• **Stored data entries**:
>>

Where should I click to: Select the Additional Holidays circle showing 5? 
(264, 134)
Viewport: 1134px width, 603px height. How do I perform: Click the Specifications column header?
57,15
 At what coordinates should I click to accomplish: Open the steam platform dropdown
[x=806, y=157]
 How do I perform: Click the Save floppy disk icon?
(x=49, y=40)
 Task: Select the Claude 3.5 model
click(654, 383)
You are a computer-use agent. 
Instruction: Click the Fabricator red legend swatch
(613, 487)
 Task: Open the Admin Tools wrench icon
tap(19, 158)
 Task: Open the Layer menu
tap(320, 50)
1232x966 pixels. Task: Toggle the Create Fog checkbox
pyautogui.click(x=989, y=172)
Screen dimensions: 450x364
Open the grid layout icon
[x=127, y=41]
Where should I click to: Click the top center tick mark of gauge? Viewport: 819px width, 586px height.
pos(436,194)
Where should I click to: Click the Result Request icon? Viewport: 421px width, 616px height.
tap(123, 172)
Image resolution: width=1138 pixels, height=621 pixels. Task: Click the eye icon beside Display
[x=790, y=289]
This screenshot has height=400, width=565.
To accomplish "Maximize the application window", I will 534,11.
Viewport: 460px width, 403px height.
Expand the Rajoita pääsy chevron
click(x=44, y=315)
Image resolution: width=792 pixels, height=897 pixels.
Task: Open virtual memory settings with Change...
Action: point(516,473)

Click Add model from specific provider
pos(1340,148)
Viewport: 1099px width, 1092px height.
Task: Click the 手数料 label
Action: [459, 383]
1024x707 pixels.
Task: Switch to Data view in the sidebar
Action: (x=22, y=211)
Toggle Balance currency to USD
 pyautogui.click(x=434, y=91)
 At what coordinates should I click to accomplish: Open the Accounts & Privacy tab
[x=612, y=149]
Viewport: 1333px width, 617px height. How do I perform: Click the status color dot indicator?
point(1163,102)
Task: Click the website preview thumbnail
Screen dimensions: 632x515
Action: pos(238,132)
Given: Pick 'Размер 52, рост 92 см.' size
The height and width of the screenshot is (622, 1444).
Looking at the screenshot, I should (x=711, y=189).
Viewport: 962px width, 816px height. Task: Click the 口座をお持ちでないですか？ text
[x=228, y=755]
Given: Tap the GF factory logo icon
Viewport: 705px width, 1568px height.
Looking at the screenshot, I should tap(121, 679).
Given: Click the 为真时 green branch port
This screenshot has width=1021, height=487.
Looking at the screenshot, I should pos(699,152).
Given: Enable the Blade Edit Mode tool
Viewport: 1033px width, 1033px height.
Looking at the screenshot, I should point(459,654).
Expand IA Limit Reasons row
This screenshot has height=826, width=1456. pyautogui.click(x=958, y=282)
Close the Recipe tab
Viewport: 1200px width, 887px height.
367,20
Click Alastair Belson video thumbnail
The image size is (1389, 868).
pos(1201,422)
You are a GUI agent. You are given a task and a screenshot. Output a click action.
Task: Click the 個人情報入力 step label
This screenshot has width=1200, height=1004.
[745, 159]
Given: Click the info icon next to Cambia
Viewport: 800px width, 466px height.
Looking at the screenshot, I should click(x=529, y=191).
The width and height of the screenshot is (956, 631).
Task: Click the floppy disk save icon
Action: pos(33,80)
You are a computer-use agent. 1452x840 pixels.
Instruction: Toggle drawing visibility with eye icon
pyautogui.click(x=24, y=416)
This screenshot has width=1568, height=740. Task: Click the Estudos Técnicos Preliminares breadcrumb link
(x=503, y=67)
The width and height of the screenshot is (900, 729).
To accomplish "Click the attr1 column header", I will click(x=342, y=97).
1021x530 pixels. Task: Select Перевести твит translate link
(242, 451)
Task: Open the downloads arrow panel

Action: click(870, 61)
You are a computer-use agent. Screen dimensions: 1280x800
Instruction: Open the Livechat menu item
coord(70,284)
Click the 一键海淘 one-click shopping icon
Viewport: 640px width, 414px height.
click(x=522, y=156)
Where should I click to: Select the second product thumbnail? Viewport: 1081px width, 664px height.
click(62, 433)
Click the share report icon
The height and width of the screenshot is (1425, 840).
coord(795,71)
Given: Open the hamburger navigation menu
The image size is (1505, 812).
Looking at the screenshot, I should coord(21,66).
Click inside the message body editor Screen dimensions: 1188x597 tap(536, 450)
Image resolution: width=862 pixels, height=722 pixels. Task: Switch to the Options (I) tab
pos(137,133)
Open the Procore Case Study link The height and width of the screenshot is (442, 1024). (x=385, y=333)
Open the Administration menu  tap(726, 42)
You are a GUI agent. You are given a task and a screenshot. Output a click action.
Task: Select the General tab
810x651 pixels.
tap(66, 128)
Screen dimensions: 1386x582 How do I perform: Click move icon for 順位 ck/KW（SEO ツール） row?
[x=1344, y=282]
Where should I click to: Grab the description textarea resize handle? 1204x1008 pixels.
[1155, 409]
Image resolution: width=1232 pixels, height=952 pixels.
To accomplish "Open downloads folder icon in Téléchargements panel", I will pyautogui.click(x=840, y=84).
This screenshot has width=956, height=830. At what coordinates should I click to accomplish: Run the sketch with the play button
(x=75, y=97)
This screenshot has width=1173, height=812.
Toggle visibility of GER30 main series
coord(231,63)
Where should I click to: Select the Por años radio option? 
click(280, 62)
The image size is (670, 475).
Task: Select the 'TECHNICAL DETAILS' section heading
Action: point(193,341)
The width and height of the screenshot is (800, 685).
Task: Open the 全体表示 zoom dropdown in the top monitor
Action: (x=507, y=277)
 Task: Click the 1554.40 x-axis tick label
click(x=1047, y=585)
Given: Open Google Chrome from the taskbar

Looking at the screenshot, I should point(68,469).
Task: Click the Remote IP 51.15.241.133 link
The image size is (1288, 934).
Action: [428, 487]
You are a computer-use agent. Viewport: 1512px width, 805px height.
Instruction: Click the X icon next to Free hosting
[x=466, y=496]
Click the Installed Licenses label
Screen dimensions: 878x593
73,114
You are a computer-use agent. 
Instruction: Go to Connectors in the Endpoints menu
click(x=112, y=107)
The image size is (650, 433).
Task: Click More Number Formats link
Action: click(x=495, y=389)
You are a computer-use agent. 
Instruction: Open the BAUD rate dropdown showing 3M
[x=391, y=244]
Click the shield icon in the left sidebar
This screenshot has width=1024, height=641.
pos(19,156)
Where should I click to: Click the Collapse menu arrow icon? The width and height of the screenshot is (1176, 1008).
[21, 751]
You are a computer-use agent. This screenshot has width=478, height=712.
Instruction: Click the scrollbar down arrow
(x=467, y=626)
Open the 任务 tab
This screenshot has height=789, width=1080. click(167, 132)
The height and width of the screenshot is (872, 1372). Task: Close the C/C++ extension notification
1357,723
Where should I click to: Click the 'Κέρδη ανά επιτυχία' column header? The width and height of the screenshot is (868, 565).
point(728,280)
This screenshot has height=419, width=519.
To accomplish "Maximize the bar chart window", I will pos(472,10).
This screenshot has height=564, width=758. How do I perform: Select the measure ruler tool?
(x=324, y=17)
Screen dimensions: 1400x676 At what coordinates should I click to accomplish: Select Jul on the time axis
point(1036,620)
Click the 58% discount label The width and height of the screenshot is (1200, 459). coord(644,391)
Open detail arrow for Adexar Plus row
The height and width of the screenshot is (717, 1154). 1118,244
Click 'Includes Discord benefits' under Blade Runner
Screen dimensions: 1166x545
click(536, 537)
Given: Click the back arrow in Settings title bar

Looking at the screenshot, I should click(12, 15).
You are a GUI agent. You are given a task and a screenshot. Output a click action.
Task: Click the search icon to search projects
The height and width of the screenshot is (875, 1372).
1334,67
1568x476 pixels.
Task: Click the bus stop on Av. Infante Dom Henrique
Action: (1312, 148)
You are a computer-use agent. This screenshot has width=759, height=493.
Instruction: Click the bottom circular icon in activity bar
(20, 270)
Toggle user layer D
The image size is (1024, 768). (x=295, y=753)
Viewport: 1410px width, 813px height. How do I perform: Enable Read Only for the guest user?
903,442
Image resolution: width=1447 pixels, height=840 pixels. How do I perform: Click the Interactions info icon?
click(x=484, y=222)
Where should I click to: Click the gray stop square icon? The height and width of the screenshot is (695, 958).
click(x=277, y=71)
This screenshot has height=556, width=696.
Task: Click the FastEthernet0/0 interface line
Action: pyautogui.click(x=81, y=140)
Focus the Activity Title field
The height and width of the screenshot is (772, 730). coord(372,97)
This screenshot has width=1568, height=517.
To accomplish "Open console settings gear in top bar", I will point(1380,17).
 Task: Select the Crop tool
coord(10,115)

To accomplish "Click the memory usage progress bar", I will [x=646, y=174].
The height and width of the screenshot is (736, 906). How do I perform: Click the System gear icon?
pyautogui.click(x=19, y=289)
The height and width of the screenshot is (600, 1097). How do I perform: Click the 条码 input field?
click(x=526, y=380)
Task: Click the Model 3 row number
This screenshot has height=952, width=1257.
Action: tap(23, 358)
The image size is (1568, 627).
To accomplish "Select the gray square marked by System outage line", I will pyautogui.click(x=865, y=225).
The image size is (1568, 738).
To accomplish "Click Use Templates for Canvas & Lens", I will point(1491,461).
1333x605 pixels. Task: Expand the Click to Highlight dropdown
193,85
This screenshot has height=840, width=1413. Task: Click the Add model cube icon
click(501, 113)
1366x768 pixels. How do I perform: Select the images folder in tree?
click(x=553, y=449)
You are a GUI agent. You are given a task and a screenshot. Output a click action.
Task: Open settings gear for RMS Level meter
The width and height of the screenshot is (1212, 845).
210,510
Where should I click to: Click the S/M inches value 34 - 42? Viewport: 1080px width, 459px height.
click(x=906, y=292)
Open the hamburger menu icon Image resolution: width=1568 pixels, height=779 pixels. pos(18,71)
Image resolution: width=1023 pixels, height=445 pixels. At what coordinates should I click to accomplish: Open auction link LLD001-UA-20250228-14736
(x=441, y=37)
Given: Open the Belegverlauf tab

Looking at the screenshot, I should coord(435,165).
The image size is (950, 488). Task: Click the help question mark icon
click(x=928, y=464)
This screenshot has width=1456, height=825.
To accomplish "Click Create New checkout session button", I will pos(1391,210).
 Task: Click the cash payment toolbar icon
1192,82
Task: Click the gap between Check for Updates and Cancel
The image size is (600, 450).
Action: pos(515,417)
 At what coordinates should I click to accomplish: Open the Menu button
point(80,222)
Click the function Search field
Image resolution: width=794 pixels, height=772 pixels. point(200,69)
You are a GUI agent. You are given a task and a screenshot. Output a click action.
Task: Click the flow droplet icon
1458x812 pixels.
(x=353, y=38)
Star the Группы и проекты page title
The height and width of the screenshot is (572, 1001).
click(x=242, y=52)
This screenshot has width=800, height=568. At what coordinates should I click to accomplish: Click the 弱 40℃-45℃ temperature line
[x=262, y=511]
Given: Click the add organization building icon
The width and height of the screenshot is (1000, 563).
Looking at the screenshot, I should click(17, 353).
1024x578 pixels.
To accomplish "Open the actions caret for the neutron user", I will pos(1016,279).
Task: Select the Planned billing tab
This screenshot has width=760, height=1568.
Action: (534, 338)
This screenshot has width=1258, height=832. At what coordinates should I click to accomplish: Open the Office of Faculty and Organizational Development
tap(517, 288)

<<

• **Requirement**: There is a run of lines above from the one with "1021x530 pixels. Task: Select" to the one with "Click the 一键海淘 one-click shopping icon"; print exactly that run, both ends included, and nothing else.

• **Task solution**:
1021x530 pixels. Task: Select Перевести твит translate link
(242, 451)
Task: Open the downloads arrow panel

Action: click(870, 61)
You are a computer-use agent. Screen dimensions: 1280x800
Instruction: Open the Livechat menu item
coord(70,284)
Click the 一键海淘 one-click shopping icon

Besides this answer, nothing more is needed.